How can Artificial Intelligence (AI) and Machine Learning (ML) algorithms be used to optimize input management (irrigation, fertilizers) in millet-based intercropping systems?
AI and ML can optimize input management by analyzing real-time data like soil moisture, weather patterns, and crop growth to make precise, data-driven decisions. Machine learning models can predict crop stress or yield under varying input levels, while fuzzy logic helps deal with uncertainties, offering flexible irrigation and fertilizer schedules.

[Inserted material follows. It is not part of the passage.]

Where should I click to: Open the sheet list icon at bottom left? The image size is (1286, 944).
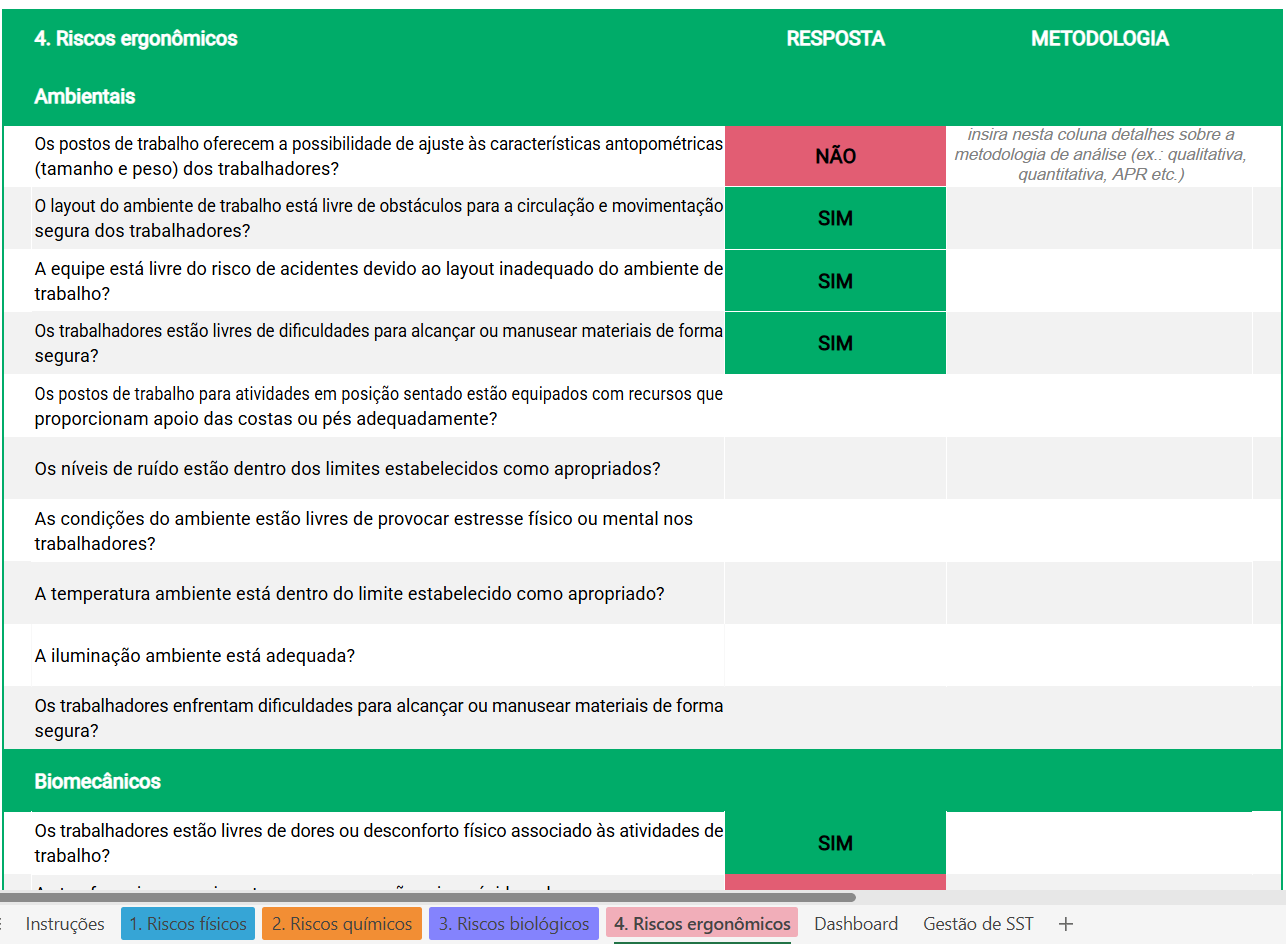(x=7, y=923)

In my paper, "Advanced Crop Recommendation System Leveraging Deep Learning and Fuzzy Logic", I addressed similar challenges using a deep learning–based yield predictor (CO-GRU) and a Fuzzy Inference System, which can be adapted to guide input application for intercropping setups like millet-based systems.
Learn more here:Article ADVANCED CROP RECOMMENDATION SYSTEM: LEVERAGING DEEP LEARNIN...
AI and machine learning (ML) algorithms can optimize input management in millet-based intercropping systems by integrating IoT sensor data (e.g., soil moisture, nutrient levels, weather) with historical and spatial datasets to model crop dynamics. Supervised learning models like Random Forest or deep learning architectures like CNNs and LSTMs predict optimal crop combinations, yields, and resource needs, achieving up to 95% accuracy in yield forecasting. These models recommend precise fertilizer and irrigation schedules, optimize row ratios (e.g., 2:1 pearl millet + green gram), and detect pests using computer vision, minimizing resource waste. Explainable AI techniques like SHAP ensure transparent recommendations, while real-time IoT integration enables dynamic decision support via mobile apps, enhancing efficiency and sustainability in intercropping systems.
By analyzing soil health and weather data to predict irrigation and fertilizer needs, these algorithms enable precision farming through real-time monitoring and automated irrigation systems, ensuring optimal crop care. Additionally, AI can simulate different intercropping scenarios to maximize yields and track performance trends to make better decisions. By allocating resources efficiently and providing actionable insights, these technologies enhance sustainability and productivity in millet farming.